As talented as he was, Maradona was never able to stay very far from controversy. Issues with drugs seemed to have blunted his once impeccable talents and at the 1994 World Cup in the United States, a tournament in which he promised to remind the world of his prodigious talent, he instead was booted out of the competition for failing a drug test for ephedrine, a substance banned by the sport's governing body.
Were the stimulants he used an attempt to push his aging body back to the heights he once took for granted, or was it just another example of the fatal flaws which defined his otherwise majestic career? It is one of football's more enduring questions.
1994 – THE MURDER OF ANDRES ESCOBAR
Football, it must be remembered, is just a sport, but every so often something which happens on the pitch can lead to tragic conclusions.
Colombia, who were in the midst of a golden generation, were many people's dark horses to win the 1994 World Cup in the United States. Pelé, football's great soothsayer, had tipped the South American side to "at least" make the semi-finals, but what started with optimism soon turned to disaster on the pitch.
And then came the six gunshots which rang out in a Medellín nightclub car park.
Andrés Escobar, the team's captain and leader of a defense which conceded just twice in qualification, was shot to death shortly after the tournament. His crime? Scoring an own goal in a defeat against the United States, the first such incident of his entire career.
Some say that the murder was connected to an organized crime gambling ring which lost large sums of money betting on Escobar's success at USA '94. Others suggest that he was shot after attempting to apologize to a gang of football fans. Whatever happened wasn't just a black mark on Colombian football, but on the sport as a whole, as marked by the 100,000 people who paid their respects as he lay in repose draped in the colors of his football team one final time.
1998 – DAVID BECKHAM SENT OFF FOR SIMEONE FOUL
With one impetuous flick of his foot at a pivotal moment in the 1998 World Cup in France, David Beckham initiated a media firestorm in his native England. Beckham, anointed by the media before the tournament as player most central to English hopes of winning the trophy, was swiftly declared a villain after being sent off for retaliating to a foul by Argentine midfielder Diego Simeone.
While still lying prone on the ground after a particularly aggressive barge into his back, Beckham flicked out his right foot catching Simeone on the back of his knee sending him comically to the ground, remonstrating to the referee as he did so.

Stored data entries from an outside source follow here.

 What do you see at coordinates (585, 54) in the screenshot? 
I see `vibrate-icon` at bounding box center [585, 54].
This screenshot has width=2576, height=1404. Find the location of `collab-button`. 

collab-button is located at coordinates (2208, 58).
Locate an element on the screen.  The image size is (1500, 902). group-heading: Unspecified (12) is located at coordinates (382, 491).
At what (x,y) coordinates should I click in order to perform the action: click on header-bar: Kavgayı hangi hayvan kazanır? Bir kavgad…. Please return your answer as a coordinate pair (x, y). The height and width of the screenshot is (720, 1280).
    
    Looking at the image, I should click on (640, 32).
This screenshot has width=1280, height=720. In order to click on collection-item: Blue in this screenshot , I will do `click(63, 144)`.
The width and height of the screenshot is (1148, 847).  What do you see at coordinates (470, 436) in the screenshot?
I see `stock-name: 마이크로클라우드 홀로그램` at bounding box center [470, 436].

"I had tackled him, and we both fell to the ground," Simeone later said to the Observer. "As I was trying to stand up that was when he kicked me from behind. And I took advantage of that. And I think any person would have taken advantage of that in just the same way."
The English media didn't pull any punches upon the team's elimination from the tournament at the penalty shootout which followed. One newspaper printed a poster of Beckham's face to fit over a dartboard. Effigies of the then-Manchester United man were hung from buildings. Death threats were received. Opposition fans jeered him with a touch more abrasion than was normally reserved for rival players.
Much like 12 years prior when Diego Maradona ended England's World Cup hopes in Mexico with his 'Hand of God' goal, a new scapegoat had been found for English football's newest, freshest wound – and the English media appeared happy to continue to pour salt on it.
In the end, Beckham would go on to captain his country and proved crucial in the team's qualification for the 2002 tournament, at which point he was a media darling. But, as Beckham himself says, he wouldn't have become the player he was if it hadn't been for that little life lesson he had with Diego Simeone one summer's evening in St. Etienne.